What BackChannels does know is that Soviet arms and diplomacy helped maneuver the Arab states into a disastrous war, after which it had to keep its hooks in the region. Pan-Arab Nationalism got its strong bump up (1950s) , and the dictatorships served to block the spread of democratic western liberalism into the region (as much advanced by Israel’s establishment).
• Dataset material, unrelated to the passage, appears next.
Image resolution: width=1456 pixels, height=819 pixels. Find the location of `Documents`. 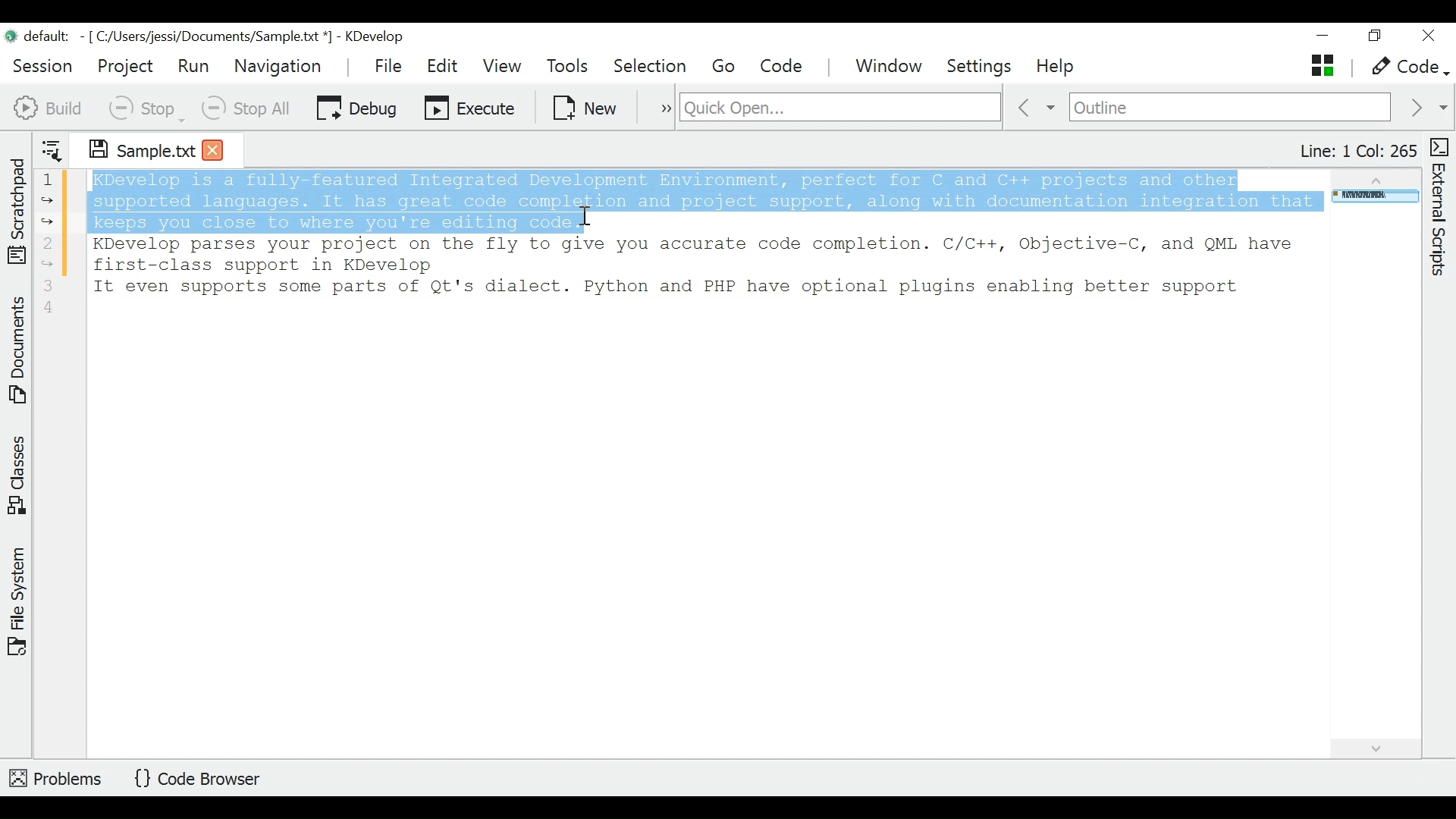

The KGB’s grooming of Arafat, the establishing of the PLO, and Arafat’s rise from within would follow in the 1960s as would the wholesale development of “state-sponsored terrorism” through the Andropov years.
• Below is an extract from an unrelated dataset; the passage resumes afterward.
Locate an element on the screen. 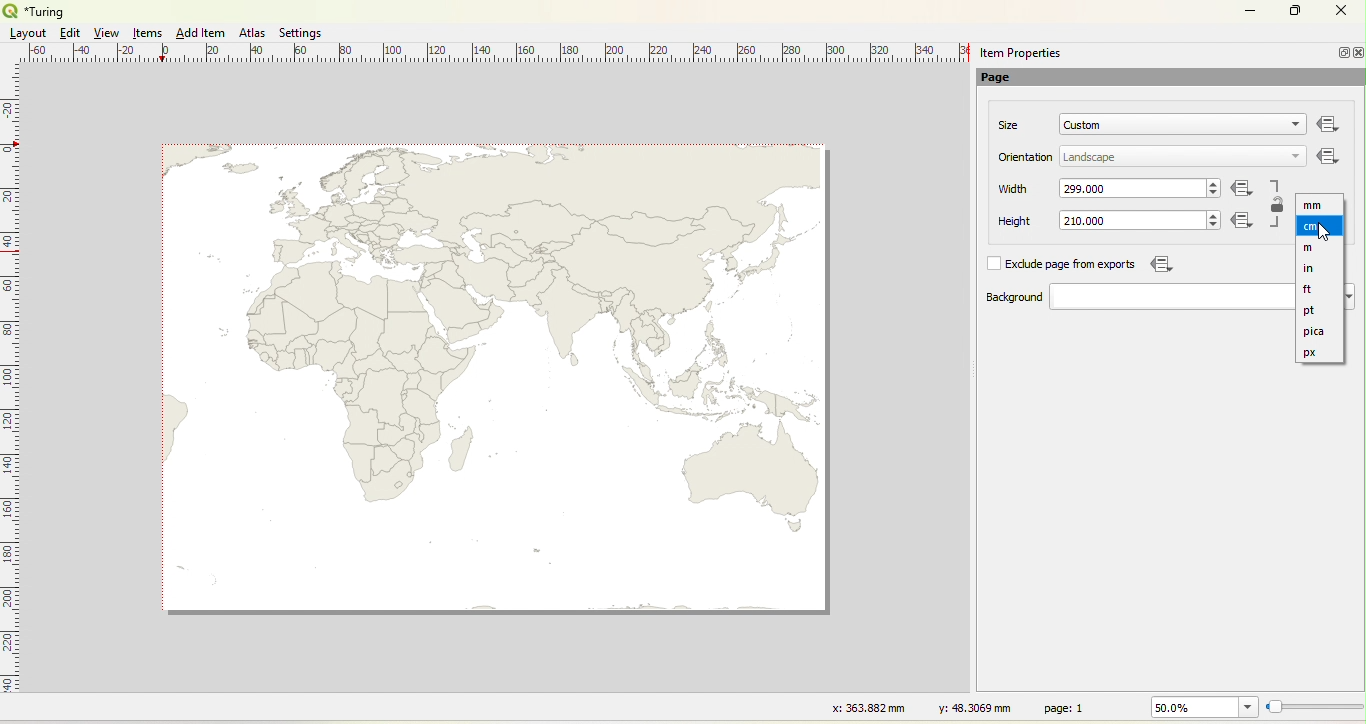  check box is located at coordinates (993, 264).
Fly over all that history, and we’re here today with the same “gift” from Russia, the Soviet Era and once Soviet-engineered “Middle East Conflict” that has for remnant the wreckage of old middle east dictatorships — Iraq and Libya at least — and the horror of what has been left — Syria in flames and ruins, ALL of it at the hands of its own leader; Iran environmentally damaged (it did that itself) and economically crippled by way of its own aggression and medieval barbarism.
So this morning started with a comment about moderate and peace-seeking Israelis and Palestinians approaching these issues but with the politically repressive elements born in the Soviet Era or conveyed by it through time armed, entrenched, and powerfully intimidating. The conversational partner noted that for the many participating in the talk, ” . . . place and time are all wrong . . . .”
The morning’s first response:
One may recognize “too soon” but those with casualties may be more sensitive to “too late”.
So, forward in this conversation.
Given the so many Jews involved in middle east peace activities, the onlooking Palestinian Diaspora of the west, the truth about the Moscow business plainly spreading across the web (the story of Russian Influence through Disinformation is just moving across the web these days), you would think someone would figure out that “the west” was not quite the enemy as promoted in the imagination).
Three things make us feel better — basic income; close family — and if not the one in which we’re born, then the friends we make; and general and personal security. Perhaps the Israelis and Palestinians who understand that have mutual regard and a few old problems in common.
On Medieval Divisions and Modern Multicultural Democracies
Next: a rhetoric assertion to the effect that multiculturalism has died (in South Africa) and with the implication that the medieval divisions having to do with race and religion — and by extension clans, tribes, and states — were resurgent and, by inference, all that the world has to look forward to is the greater chaos and misery of war already too well known.
Response:
The “Rainbow Dream” that Mandela had has NOT died in South Africa!
White South Africa left a legacy of now archaic land ownership arrangements, and some are upset about the state’s update or reforms to allow the state to implement policies beneficial to all South Africans.
The state’s related economics — there are too many poor! — and extended state security resources have produced conditions for brigandage — theft and murder — at least, and the aggrieved cast that in racial terms.
To better manage its issues, the people of South Africa recently ejected another corrupt communist aristocrat — the kind that take money from their people and immensely aggrandize themselves in the manners known to dictators.
From The Guardian, here’s a glimpse into how Jacob Zuma “managed” South Africa:
https://www.theguardian.com/world/zuma
Cheer up: South Africa may avoid the Zimbabwean meltdown at the hands of a nominally communist narcissist (Robert Mugabe, who has been deposed in the past year or so by his own military) and continue its independent development as a modern multi-racial, multi-tribal democracy.
Humankind may never see an end to war, but it may see it diminished. The drawing down would be a real gift to Israelis and Palestinians alike.
This coming December 25 will mark the 26th year out from the dissolving of the Soviet Union (1991) toward a feudal and perhaps Orwellian politics (i.e., continuous war between three nuclear-armed giants and proxies within their spheres of influence all the way down — or, alternatively, the day may be closer to the end of the end of a long argument between the medieval world habituated to “absolute power” — power unquestionable with its brutality — especially toward the innocent — exercised with impunity — and the modern one in which democratic power is so for being checked, subject to criticism, distributed and balanced structurally (Administrations; Courts, Legislatures) and popularly (via free and fair elections).